La région métropolitaine de Port-au-Prince, concentrant près de la moitié de la population du pays, manque cruellement de ressources pour assurer  de bonnes conditions de vie à ses habitants. Neptune Prince, enseignant-chercheur à l’Université Quisqueya, Docteur en Urbanisme et aménagement du territoire, estime que l’urbanisme en Haïti présente de nombreuses anomalies, et l’augmentation de la population dans les villes contribue à aggraver le phénomène. Selon le Professeur qui intervenait le 16 janvier au journal « Premye okazyon » de la Radio télévision Caraïbes, l’urbanisme inversé écarte toute possibilité d’aménagement du territoire. Avec des quartiers qui se développement au fur et à mesure pour créer des villes et des bidonvilles, le procédé « Planifier, rendre viable, puis habiter » n’est point.

« Hors mis les villes coloniales, Belladère, et Marchand, toutes les villes haïtiennes se sont constituées après avoir été des quartiers qui sont développés graduellement », explique le Professeur. Selon lui, un ensemble de politiques adoptées par les différents Gouvernements depuis les années 1940 ont provoqué un exode rural, faisant de la région métropolitaine de Port-au-Prince le lieu où se concentrent la moitié de la population du pays. « Port-au-Prince est passé de moins d’un million d’habitants au début des années 1970 à deux millions dans les années 90, et aujourd’hui près de 5 millions », a rappelé l’enseignant-chercheur.
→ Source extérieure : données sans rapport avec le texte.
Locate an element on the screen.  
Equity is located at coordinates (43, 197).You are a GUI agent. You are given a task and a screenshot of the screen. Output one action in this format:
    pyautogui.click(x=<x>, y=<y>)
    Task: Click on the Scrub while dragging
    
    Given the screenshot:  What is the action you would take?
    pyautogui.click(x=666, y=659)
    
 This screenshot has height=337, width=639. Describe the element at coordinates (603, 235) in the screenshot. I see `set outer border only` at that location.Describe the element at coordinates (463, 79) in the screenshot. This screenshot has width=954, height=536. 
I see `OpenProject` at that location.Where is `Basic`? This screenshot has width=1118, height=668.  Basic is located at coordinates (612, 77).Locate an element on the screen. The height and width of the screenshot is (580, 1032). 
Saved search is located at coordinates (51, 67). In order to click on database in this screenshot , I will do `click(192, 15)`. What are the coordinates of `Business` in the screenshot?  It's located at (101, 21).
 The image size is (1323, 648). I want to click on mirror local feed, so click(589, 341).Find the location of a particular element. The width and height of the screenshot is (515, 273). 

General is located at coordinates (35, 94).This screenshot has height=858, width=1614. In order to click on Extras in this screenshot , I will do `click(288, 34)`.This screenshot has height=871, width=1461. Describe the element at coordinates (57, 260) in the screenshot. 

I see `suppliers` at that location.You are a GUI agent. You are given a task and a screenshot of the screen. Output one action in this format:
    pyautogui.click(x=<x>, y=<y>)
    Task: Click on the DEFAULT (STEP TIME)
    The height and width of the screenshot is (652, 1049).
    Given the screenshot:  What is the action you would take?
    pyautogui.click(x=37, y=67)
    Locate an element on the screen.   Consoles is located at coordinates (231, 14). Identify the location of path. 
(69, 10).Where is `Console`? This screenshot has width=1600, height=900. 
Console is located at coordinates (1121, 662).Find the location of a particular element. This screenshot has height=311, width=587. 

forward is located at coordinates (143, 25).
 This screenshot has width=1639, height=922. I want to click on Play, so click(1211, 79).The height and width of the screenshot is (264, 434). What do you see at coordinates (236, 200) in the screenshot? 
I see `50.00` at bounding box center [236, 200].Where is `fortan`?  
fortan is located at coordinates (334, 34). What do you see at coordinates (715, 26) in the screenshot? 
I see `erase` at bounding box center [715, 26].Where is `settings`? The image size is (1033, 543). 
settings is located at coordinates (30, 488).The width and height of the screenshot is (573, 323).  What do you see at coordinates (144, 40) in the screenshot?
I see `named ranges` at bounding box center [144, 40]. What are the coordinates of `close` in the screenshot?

La question de l’eau potable est devenue peu à peu un véritable défi pour cette masse urbaine grandissante, et présente de sérieux risques pour les enfants en particulier. « Les enfants en sont les premières victimes. Quand les puits s’assèchent, ce sont les enfants qui manquent l’école pour aller chercher de l’eau. Quand il y a moins à manger à cause de la sécheresse, les enfants souffrent de malnutrition et de retards de croissance. Quand il y a des inondations, les enfants sont atteints de maladies transmises par l’eau. Et quand les ressources en eau diminuent, les enfants ne peuvent se laver les mains pour se protéger des maladies », pouvait-on lire dans un communiqué de presse de l’UNICEF, « un enfant sur cinq dans le monde n’a pas assez d’eau pour la vie de tous les jours », publié le 18 mars 2021.

« En Haïti, 25% de la population n’ont pas accès à des sources d’eau améliorées, 45% en milieu rural et 8% en milieu urbain », avait également fait savoir l’UNICEF dans ce communiqué. Cependant, les politiques publiques des différents Gouvernements n’intègrent pas des réponses à ce phénomène.

Tandis que les rapports scientifiques se multiplient sur les différents éléments de crise dans le pays, les Gouvernements continuent à élaborer leurs politiques publiques sans l’apport des universités du pays. Pour le Professeur, les politiques publiques ne doivent pas simplement se  fonder sur l’opinion publique, mais sur le résultat des travaux scientifiques. « Les données sont là. Les résultats scientifiques sont là. À l’État maintenant d’en tenir compte », a-t-il déclaré.